Binding Energies and Vibrational Spectral Features of Sn Species on Amorphous Water-ice Mantles: A Quantum Mechanical Study

In the denser and colder regions of the interstellar medium (ISM), gas-phase sulfur is depleted by 2 or 3 orders of magnitude with respect to its cosmic abundance. Thus, which species are the main carriers of sulfur is an open question. Recent studies have proposed Sn species as potential sulfur reservoirs. Among the various sulfur allotropes, the most stable one is the S8 ring, detected in the asteroid Ryugu and Orgueil meteorite.
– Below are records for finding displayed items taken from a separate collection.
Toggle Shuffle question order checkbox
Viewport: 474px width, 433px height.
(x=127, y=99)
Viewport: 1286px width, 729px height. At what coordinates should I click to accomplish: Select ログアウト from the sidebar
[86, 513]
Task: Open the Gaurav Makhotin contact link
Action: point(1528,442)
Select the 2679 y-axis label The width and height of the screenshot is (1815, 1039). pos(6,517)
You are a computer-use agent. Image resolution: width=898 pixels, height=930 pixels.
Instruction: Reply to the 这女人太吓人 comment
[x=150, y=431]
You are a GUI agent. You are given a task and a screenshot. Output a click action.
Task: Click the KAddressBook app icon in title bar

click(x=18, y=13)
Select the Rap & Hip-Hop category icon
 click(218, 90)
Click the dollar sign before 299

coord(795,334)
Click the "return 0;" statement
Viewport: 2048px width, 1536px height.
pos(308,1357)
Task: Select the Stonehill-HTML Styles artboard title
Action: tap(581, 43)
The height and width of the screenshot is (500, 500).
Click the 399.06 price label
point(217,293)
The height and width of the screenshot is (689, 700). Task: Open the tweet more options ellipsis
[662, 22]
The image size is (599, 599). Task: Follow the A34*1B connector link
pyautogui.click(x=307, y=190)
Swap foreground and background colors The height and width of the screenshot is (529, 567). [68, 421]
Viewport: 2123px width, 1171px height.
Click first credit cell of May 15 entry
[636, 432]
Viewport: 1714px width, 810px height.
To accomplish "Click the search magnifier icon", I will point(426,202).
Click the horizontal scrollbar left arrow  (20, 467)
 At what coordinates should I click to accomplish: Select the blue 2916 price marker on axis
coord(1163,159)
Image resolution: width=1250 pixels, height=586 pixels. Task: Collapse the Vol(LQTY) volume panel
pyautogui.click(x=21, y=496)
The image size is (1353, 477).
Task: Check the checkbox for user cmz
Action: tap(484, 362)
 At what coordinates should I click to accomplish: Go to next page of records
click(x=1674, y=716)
Shorter species, namely S3 and S4, have been found in the comet 67P/C-G, but their presence in the ISM remains elusive. In this study, we compute the binding energies (BEs) of Sn (n = 1-8) species on an amorphous water-ice surface model and analyze their infrared (IR) and Raman spectral features to provide data for their identification in the ISM. Our computations reveal that these species exhibit lower BEs than previously assumed and that their spectral features experience minimal shifts when adsorbed on water ice, because of the weak and nonspecific Sn-ice interactions. Furthermore, these species display very low IR band intensities and, therefore, very accurate instruments operating in the mid-IR range are required for detecting the presence of these species in dense interstellar environments.